La Cathédrale est immense, la deuxième par sa taille du monde chrétien. Partout où l'on regarde, ce ne sont que sculptures, dorures, tableaux, retables, autels ..., comme si l'on avait voulu par la profusion témoigner plus de ferveur et de foi. Ce qui nous a le plus impressionné, est le retable sculpté qui se compose de plus de 100 scènes bibliques. Chacune est un petit bijou en lui-meme. Il a fallu 80 ans pour terminer ce retable. La Cathédrale abrite le tombeau de Christophe Colomb, héro national indéboulonnable. Il est porté par 4 rois catholiques.
Après la découverte du continent américain en 1492, Séville est devenue très rapidement le seul port d'embarquement à destination de l'Amérique. Elle a gardé ce monopole jusqu'au 17e siècle. Cadix a pris le relais, car les galions ne pouvaient plus remonter le Guadalquivir, qui s'ensablait. Toutes les richesses qui ont été ramenées d'Amérique, ont transitées par Séville. Les bateaux accostaient à coté d'une tour (Torro del Oro), par où l'or transitait avant d'être porté sous bonne garde quelques rues plus loin, à "l'Hôtel de la monnaie", où il était fondu et transformé dans la monnaie de l'époque.
Cette richesse a été, pour partie, responsable de la faiblesse économique du pays dans les siècles qui ont suivi. Les dirigeants n'ont pensé qu'à consommer en payant avec l'or qu'ils avaient acquis à bon compte, alors que le reste de l'Europe, et notamment l'Angleterre, la France, la Hollande s'industrialisaient et produisaient des biens qu'elles échangeaient contre cet or.

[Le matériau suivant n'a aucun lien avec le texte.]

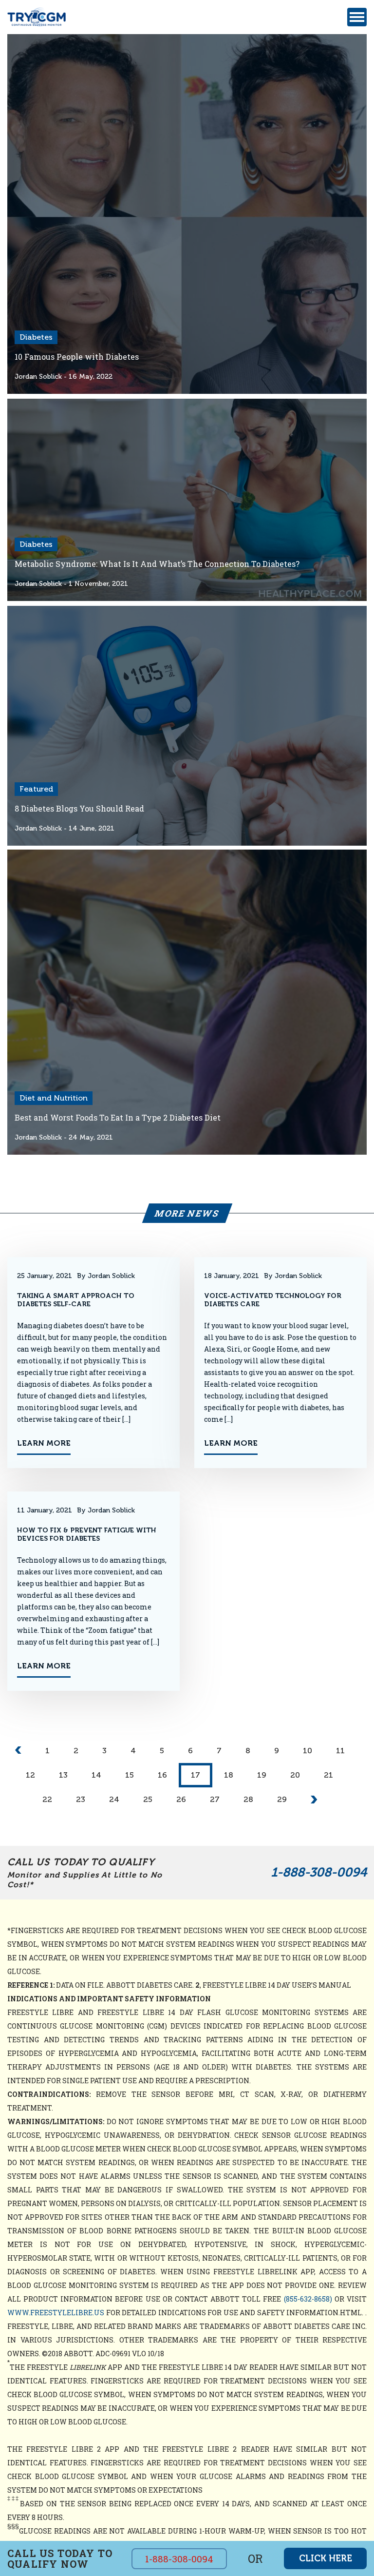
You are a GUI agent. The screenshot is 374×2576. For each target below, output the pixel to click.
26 (181, 1799)
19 (261, 1775)
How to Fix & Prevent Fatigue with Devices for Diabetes (86, 1534)
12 (30, 1775)
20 (295, 1775)
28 (248, 1799)
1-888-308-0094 (319, 1872)
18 (228, 1775)
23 (80, 1799)
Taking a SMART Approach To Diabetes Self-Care (75, 1300)
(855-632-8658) (308, 2299)
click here (325, 2558)
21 (328, 1775)
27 (215, 1799)
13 (63, 1775)
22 (47, 1799)
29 (282, 1799)
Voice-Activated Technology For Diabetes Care (272, 1300)
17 (195, 1775)
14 (96, 1775)
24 (114, 1799)
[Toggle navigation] (357, 17)
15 (129, 1775)
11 (340, 1750)
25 (147, 1799)
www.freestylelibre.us (55, 2312)
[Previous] (18, 1751)
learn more (44, 1443)
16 (162, 1775)
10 (307, 1750)
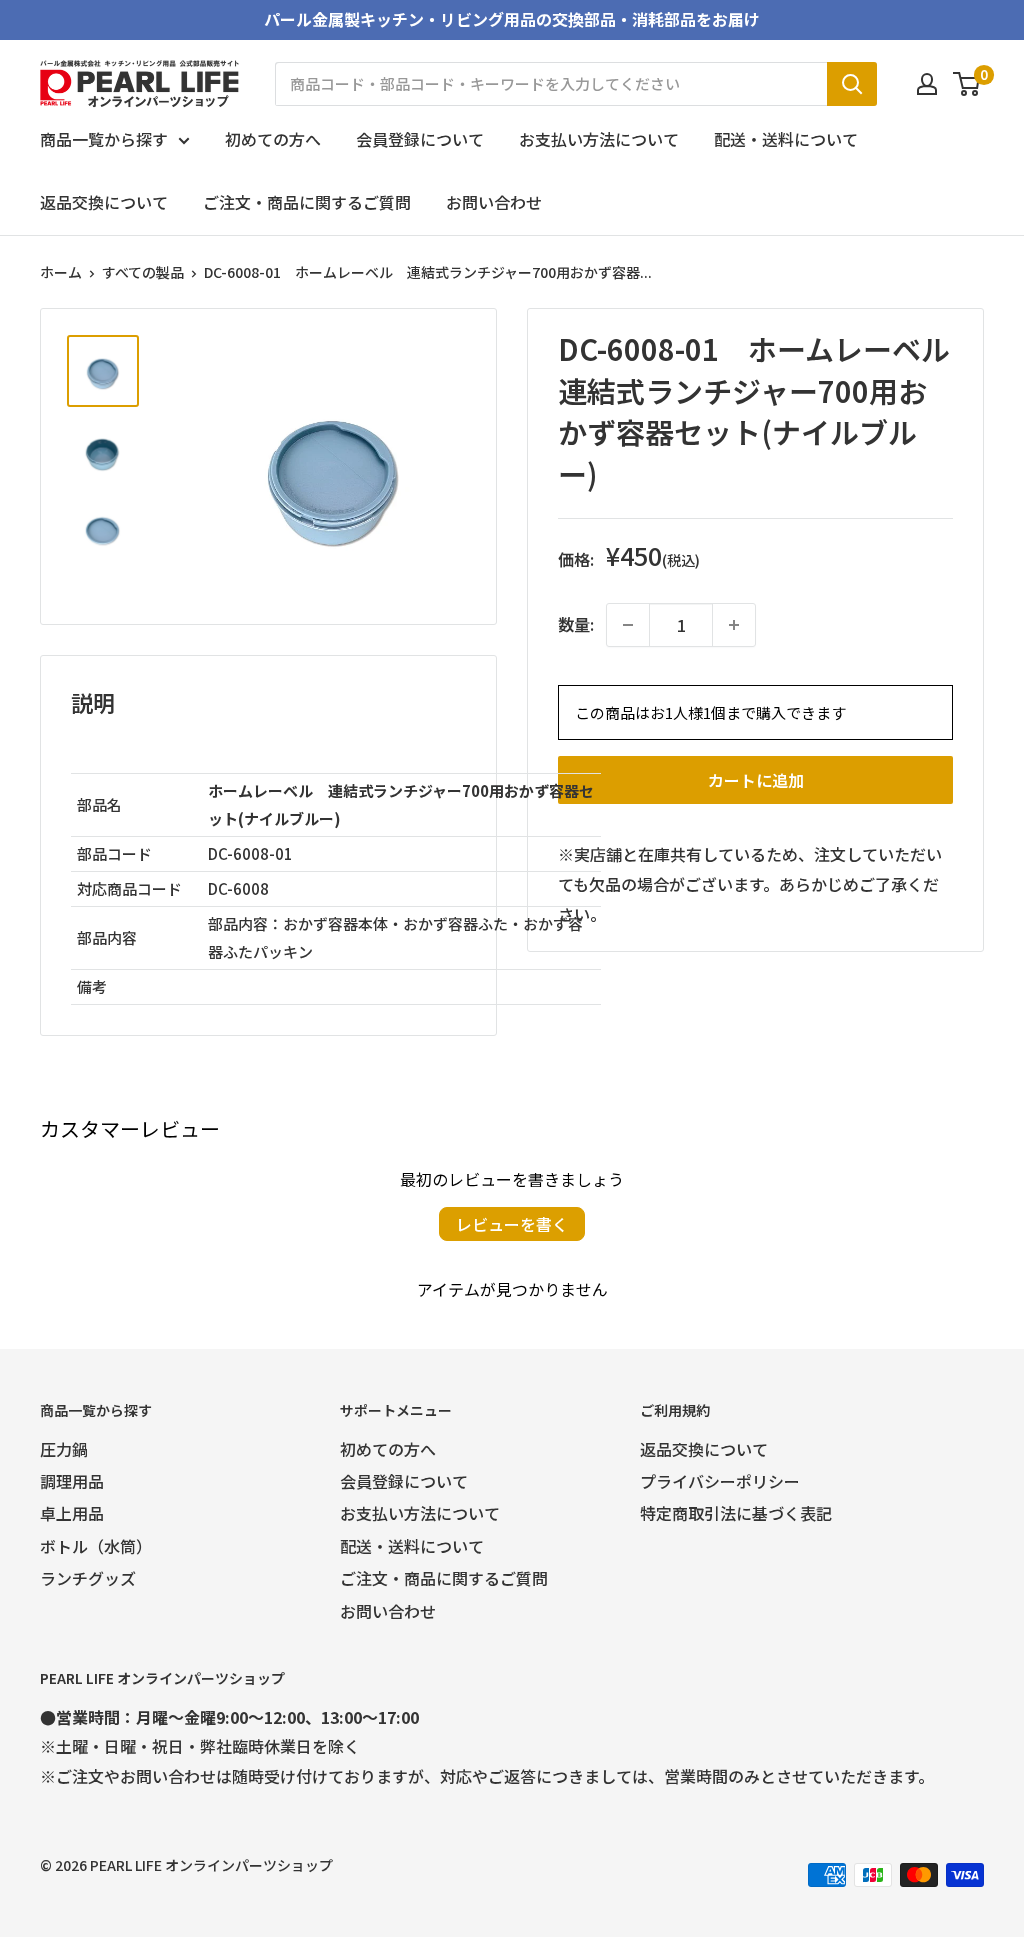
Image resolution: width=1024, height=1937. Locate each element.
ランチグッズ (88, 1578)
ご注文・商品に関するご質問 (307, 202)
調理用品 (72, 1481)
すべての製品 (143, 272)
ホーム (61, 272)
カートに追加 (756, 780)
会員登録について (420, 139)
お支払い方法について (599, 139)
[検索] (852, 84)
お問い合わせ (494, 202)
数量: (576, 624)
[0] (967, 84)
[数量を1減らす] (628, 625)
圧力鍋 (64, 1449)
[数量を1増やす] (734, 625)
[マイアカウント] (927, 84)
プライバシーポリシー (720, 1481)
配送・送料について (786, 139)
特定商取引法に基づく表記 (736, 1513)
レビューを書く (512, 1224)
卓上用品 (72, 1513)
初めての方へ (273, 139)
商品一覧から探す (104, 139)
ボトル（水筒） (96, 1546)
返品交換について (104, 202)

Mais Séville, c'est aussi les passions poussées à leur extrême. Passions religieuses lorsqu'au printemps pendant la "Semana Santa", ceux qui appartiennent à des confréries défilent dans l'habit des pénitents, càd avec une chasuble et un grand bonnet pointu qui couvre le visage. Les plus haut placés dans la hiérarchie ont l'honneur de pouvoir porter le Christ ou la Vierge qui est le symbole de leur confrérie. Il y a à Séville plus de 50 confréries. Trois semaines plus tard, c'est la "Feria", où l'on boit, l'on mange, l'on danse et l'on s'amuse jusqu'au petit matin avec passion.
Toute l'année, les sévillans aiment passer leur soirée dans les petits bistrots pour boire le bon vin espagnole, et manger les tapas qui sont délicieuses, notamment le jambon "ibérico", fait avec des cochons qui ont été nourris avec des glands, et mis à sécher dans les règles de l'art. Les meilleurs jambons peuvent valoir jusqu'à 150 € le kilo.